Faire face à l’infini

Alors toi qui décides de lire ce texte en cette belle journée d’été, tu sais probablement déjà que selon toutes vraisemblances, l’univers est infini. Regarde ce ciel. Si clair. Si vaste. Si absurde. Sais-tu aussi que tu n’es qu’un amas d’énergie? Les atomes, c’est de l’énergie. C’est pas « solide », les atomes. On ne peut pas cogner sur un atome comme un cogne sur un clou. Prendre une p’tite bouchée d’atomes ou croquer dans de l’électron comme on le fait dans une pomme, ça ne fonctionne pas. Ce n’est que de l’énergie en interaction avec son environnement. On s’entend là-dessus? Tu n’es fait que d’énergie.

En d’autres mots, aussi bien dire que tu es fait de vide.

Et pourtant, tu es limité. Tu ne passes pas à travers cet arbre, ou à travers la terre sous toi. Et c’est seulement parce que t’as pas la force (motrice) de le faire. Ou, en d’autres mots, parce que t’as pas « l’énergie » pour le faire. Quelle tristesse. Si seulement le fait que tu étais vide te permettait de faire ce que tu veux, mais non; tu es limité dans ce que tu fais. Tu n’es fait que d’énergie, mais tu en manques. Misère. Si au moins tu pouvais voler. Ou tirer des lasers avec les yeux. Mais tu ne peux pas. T’es trop faible. T’es trop petit. Mais t’es aussi trop grand. Tu vois ce que je veux dire? T’as des limites. Tes propres limites. Et tu vis dans un monde illimité. Pense à ça.

Pense à ça quand tu choisiras une pomme au lieu d’une poire.
Pense à ça quand tu choisiras l’université au lieu du DEP.
Pense à ça quand tu choisiras ta robe de mariage au lieu de l’habit de moine.
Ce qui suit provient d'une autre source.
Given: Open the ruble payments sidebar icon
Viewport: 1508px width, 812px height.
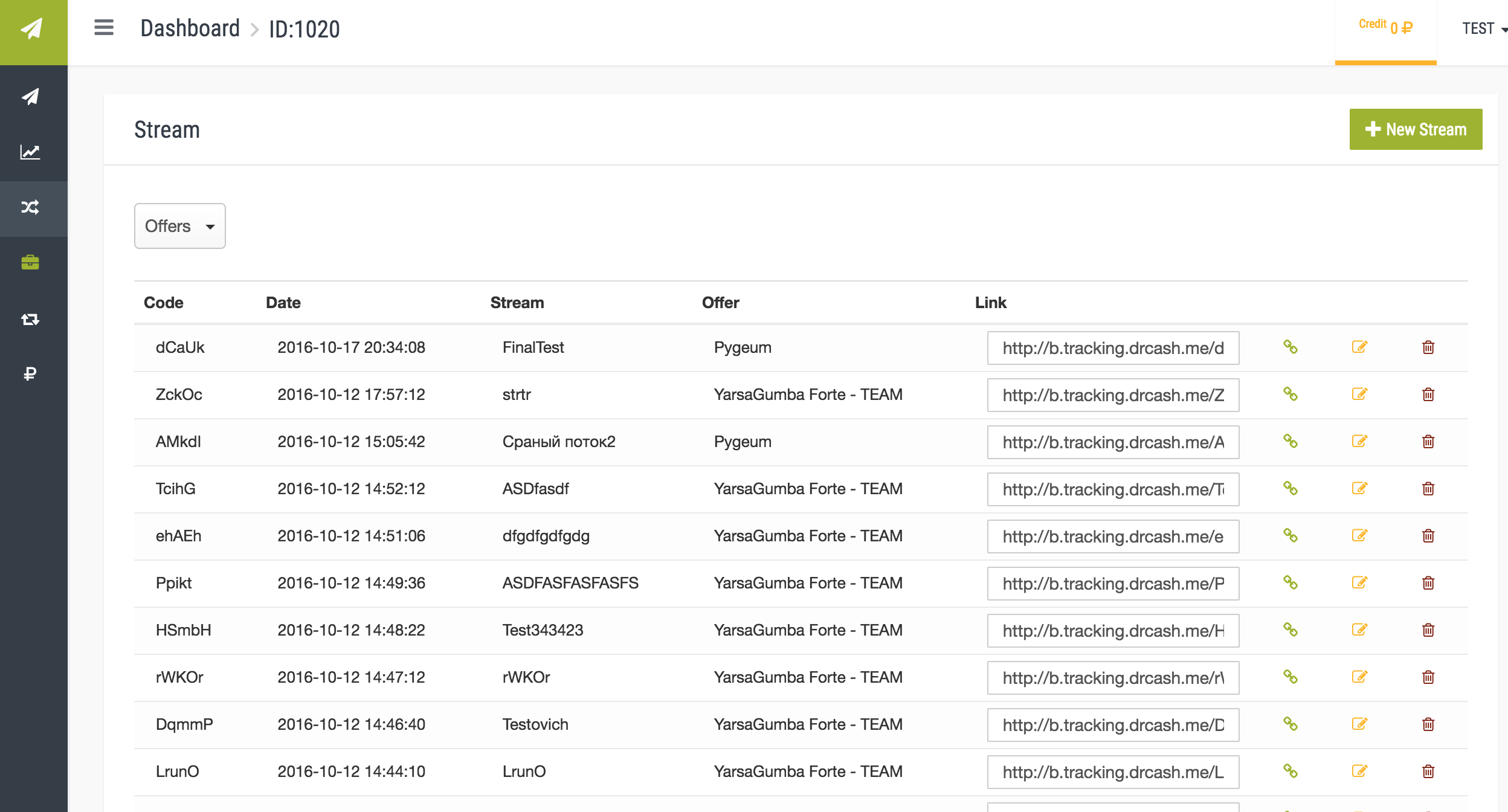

Dans un monde sans limites, quelle différence feront ces petits choix insignifiants? Les possibilités sont infinies. Les choix, insignifiants. Alors, la vie l’est-elle aussi? « Oh, mais la vie, la vie… Le but dans la vie c’est d’aimer et d’être aimé », me diras-tu. « De sourire, d’être en santé, d’être altruiste, d’amener l’humanité entière vers de meilleurs lendemains, de servir le greater good, d’être heureux. » Soit. Pourquoi pas. Mais admettons… on est dans l’hypothèse… Admettons que tu décides que ta vie doit en être une de souffrance, de haine, de maladie, d’égoïsme, de crime et de malheur. Est-ce qu’elle est moins valable? Je pose la question.

Et si ta vie n’était qu’un amas de choix un peu absurdes et paradoxaux, de choix à la fois tristes et heureux, difficiles et doux, altruistes et égoïstes. Admettre l’absurdité de la vie, n’est-ce pas le premier pas vers le vrai bonheur? Tu dois choisir un chemin, mais les possibilités sont infinies. On essaie de se limiter à ce qu’on « doit » être. Moi, je dis : sois n’importe qui, sois personne, sois tout le monde. Sois un humain, sois un animal, sois vivant ou sois mort. Sois à la fois passé, présent et futur. Sois une mère, un père, un frère, une soeur et un chat. Sois la poussière de ton appartement et la terre de ton jardin. Perds-toi dans le soleil d’été et dans le ciel sans fin. Cherche-toi dans l’infini et tout prendra un sens.

Je sais, je sais. C’est très abstrait. C’est lourd. C’est ennuyant. Ça ne t’aide pas à payer ton loyer. Quand la vie t’intéresse, c’est pas le genre de chose à laquelle tu veux penser. Mais tu as quand même fait le choix de lire ce texte. Pourquoi, au fait?